Portugal elected its conservative president to a second term Sunday, delivering a harsh political setback to the minority Socialist government which is struggling to contain an acute economic crisis.

Anibal Cavaco Silva, who is supported by the main opposition Social Democratic Party, collected 53 percent of the vote compared with 20 percent for second-placed Socialist Party candidate Manuel Alegre, official figures showed with 98 percent of districts returning. Four other candidates picked up the remaining votes.

The government has enacted deeply unpopular austerity measures amid fears that the financial crisis spells economic disaster for Portugal.

The president possesses the power — known as his "atomic bomb" — to call a general election if he feels the government is on the wrong path.

The emphatic win for Cavaco Silva added to political pressure on the embattled center-left government as Prime Minister Jose Socrates scrambles to restore international confidence in Portugal's ailing economy.

Portugal's political and economic fortunes are important for the rest of Europe because its government's collapse would add fresh momentum to the continent's debt crisis.

Many analysts predict Portugal's economic woes will sooner or later force it to accept a bailout like the ones provided to Greece and Ireland last year.

The government doesn't face a general election until 2013. Though the president can dissolve parliament and call an early election, such an extreme measure is uncommon. A key role of the head of state, which Cavaco Silva has said he will respect, is to ensure political stability.

Socrates pledged cooperation with the re-elected president to ensure political stability and rejected any link between the ballot result and his government's record as "misguided."

The government has insisted it doesn't need a bailout. Instead, it has cut public sector pay and welfare entitlements and hiked taxes to reduce a huge debt load that threatens to wreck the economy.

The austerity measures prompted dozens of strikes last year, including a 24-hour general strike that shut down many public services. Public transport and mail services are due to be hit again in strikes next month.

"Voters will take this opportunity to punish the ruling Socialist Party for the country's economic difficulties," Antonio Barroso, an analyst with Eurasia Group in New York, predicted before Sunday's ballot.

Cavaco Silva has backed the government's belt-tightening program, saying it must be observed to the letter, and has said he doesn't want to worsen the country's plight by provoking conflicts with the ruling party.

However, he has already spoken out against government plans to jolt the economy through costly public works projects, including a high-speed rail link to neighboring Spain, because he says the country can't afford them. He has also indicated the government should have spared the less well-off from tax hikes.

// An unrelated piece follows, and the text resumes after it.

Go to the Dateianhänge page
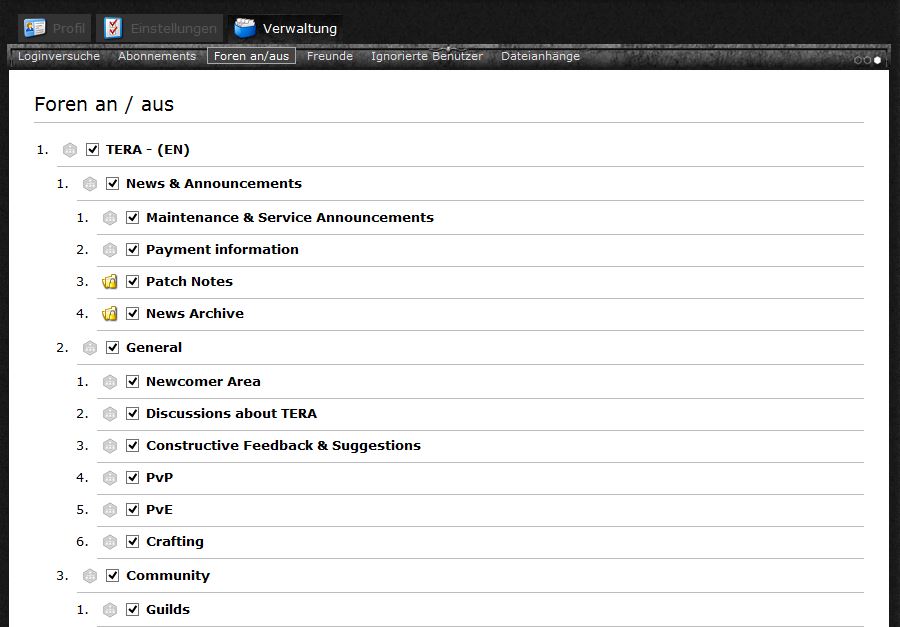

Right-of-center opposition parties have warned they may call for a vote of no-confidence in Parliament if the government's policies fail and it resorts to a bailout.

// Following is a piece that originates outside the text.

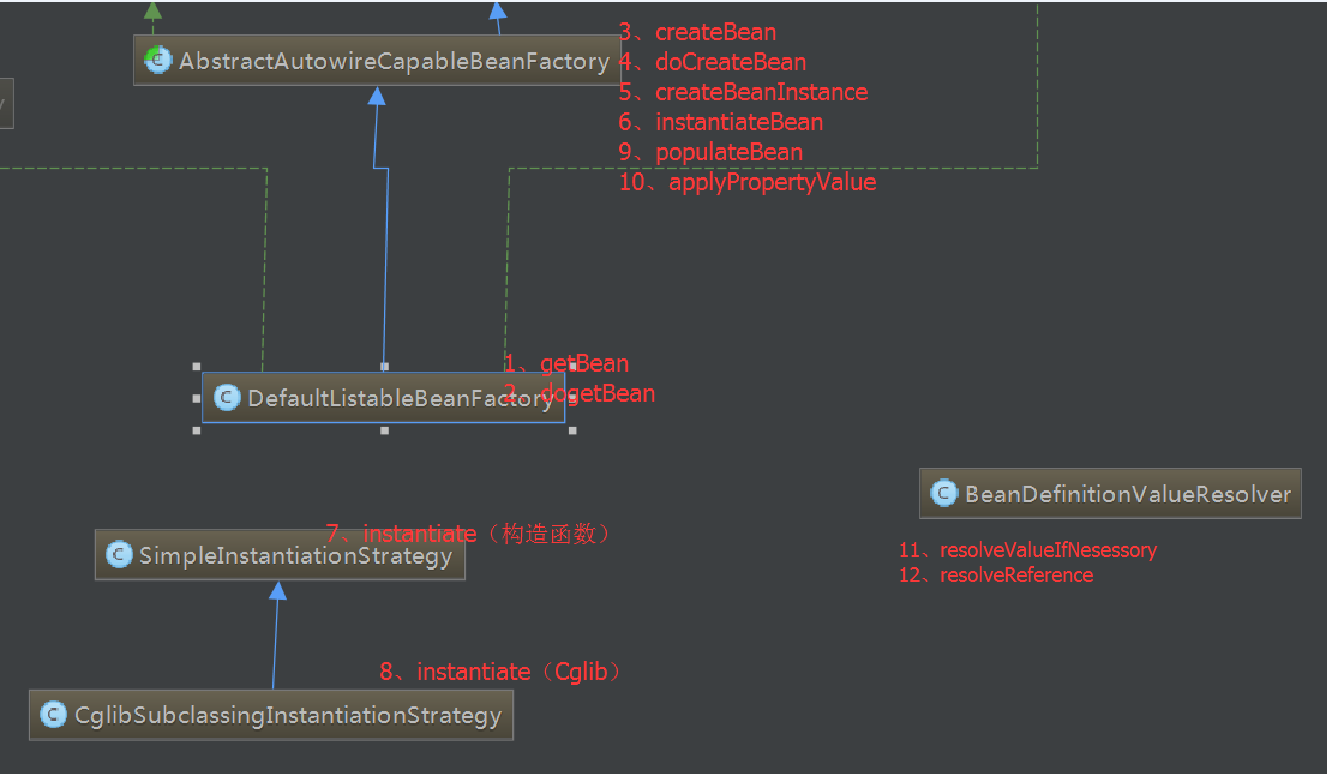
Task: Click the instantiate (Cglib) annotation
Action: point(500,671)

However, Social Democrat leader Pedro Passos Coelho said he did not intend to use the presidential election as a cue to trigger a political crisis.

Years of feeble growth have made Portugal one of the 17-nation euro zone's weakest members and deepened Portuguese fears about their country's economic future. Unemployment has surged to more than 10 percent over the past year.

The heavy defeat for his presidential candidate may persuade Socrates, the prime minister, to fire members of his government perceived as weak and replace them with new names in a bid to bolster public support.

Further difficulties lie ahead. The European Commission and the International Monetary Fund forecast Portugal will enter recession in 2011 for the second time in three years.

During the two-week campaign many comments on phone-in programs and news websites expressed voter anger at how politicians — both the Socialists and the Social Democrats — have managed the economy over the past decade.

Manuel Vasques, a retired engineer voting in Lisbon, said he blamed politicians for leading Portugal into crisis, "but Cavaco (Silva) is the least bad choice" because he understands international financial issues.

Disaffection with political leaders appeared to translate into a high abstention rate. The polls indicated that around half of the country's 9.6 million registered voters abstained.